BEGIN

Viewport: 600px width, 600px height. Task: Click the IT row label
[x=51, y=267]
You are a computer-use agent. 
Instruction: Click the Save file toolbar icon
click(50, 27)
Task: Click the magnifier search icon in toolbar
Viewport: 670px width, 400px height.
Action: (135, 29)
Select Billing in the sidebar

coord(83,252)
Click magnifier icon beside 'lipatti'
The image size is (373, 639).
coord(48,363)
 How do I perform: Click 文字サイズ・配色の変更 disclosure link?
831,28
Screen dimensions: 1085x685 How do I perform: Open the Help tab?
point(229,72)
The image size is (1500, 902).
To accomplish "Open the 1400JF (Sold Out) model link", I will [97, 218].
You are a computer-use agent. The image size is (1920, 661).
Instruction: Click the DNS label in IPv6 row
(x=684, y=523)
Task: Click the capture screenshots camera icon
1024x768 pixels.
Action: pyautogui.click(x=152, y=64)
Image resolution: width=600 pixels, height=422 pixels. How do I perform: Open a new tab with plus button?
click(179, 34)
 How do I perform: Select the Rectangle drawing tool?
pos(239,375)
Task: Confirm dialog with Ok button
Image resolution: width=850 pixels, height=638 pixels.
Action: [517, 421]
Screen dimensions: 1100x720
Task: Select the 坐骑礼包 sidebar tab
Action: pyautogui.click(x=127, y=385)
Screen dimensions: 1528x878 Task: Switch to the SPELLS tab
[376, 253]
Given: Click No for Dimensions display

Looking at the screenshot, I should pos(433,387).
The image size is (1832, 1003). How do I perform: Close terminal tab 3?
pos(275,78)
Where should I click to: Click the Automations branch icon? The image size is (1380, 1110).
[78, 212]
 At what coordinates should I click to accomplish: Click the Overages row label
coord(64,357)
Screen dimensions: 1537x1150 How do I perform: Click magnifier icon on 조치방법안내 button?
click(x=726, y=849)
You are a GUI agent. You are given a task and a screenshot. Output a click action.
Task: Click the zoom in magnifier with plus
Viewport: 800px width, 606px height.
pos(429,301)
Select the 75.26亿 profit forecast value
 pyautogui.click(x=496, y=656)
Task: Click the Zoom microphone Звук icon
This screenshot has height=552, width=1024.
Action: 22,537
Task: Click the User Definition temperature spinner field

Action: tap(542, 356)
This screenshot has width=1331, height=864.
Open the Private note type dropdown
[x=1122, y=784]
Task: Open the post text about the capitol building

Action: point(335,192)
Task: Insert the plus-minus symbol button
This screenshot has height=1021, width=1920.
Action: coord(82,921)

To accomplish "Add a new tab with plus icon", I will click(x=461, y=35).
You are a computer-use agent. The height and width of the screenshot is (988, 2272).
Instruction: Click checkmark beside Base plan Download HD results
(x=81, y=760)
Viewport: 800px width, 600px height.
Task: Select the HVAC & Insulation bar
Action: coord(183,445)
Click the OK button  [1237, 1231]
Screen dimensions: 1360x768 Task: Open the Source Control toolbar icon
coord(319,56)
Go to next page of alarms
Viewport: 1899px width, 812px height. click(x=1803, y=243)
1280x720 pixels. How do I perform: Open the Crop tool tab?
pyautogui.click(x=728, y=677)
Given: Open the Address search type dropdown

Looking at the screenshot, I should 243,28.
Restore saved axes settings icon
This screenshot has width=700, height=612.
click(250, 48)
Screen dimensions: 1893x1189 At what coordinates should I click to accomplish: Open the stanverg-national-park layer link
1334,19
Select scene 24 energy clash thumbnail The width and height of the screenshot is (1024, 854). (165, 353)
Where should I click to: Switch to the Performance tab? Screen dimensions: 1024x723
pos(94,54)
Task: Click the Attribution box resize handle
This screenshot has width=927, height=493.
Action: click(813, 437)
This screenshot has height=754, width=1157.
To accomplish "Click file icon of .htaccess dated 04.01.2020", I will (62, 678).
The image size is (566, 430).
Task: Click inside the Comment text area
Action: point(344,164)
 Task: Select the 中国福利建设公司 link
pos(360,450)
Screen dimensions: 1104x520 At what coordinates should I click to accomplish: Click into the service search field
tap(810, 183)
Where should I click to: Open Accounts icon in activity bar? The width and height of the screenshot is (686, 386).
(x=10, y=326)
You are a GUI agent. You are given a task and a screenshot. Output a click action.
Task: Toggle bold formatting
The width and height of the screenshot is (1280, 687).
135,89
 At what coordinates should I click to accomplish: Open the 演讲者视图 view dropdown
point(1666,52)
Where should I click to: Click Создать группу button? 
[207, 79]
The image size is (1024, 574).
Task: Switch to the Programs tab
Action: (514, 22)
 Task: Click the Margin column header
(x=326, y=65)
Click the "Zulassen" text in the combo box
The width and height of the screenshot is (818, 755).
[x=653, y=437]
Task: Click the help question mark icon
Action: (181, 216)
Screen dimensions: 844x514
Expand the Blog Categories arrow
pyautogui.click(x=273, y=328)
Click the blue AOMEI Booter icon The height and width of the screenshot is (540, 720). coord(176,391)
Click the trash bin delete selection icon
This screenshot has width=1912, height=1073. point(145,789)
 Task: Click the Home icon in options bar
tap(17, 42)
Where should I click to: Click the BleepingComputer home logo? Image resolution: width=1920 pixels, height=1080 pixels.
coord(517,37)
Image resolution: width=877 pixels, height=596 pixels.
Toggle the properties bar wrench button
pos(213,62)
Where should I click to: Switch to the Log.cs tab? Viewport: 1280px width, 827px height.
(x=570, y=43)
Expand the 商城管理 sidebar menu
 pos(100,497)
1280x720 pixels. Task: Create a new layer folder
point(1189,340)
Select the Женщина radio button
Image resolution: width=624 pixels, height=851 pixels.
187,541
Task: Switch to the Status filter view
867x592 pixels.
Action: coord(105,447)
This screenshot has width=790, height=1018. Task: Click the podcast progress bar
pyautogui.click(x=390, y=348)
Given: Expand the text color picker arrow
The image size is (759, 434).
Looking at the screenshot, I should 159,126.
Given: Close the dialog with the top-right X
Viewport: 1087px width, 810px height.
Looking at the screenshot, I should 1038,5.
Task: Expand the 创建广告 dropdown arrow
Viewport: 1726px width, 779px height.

END

_Activity_. Would you copy every line from the listing above that has the string "dialog" in it?

_Result of this exercise_.
Task: Confirm dialog with Ok button
Given: Close the dialog with the top-right X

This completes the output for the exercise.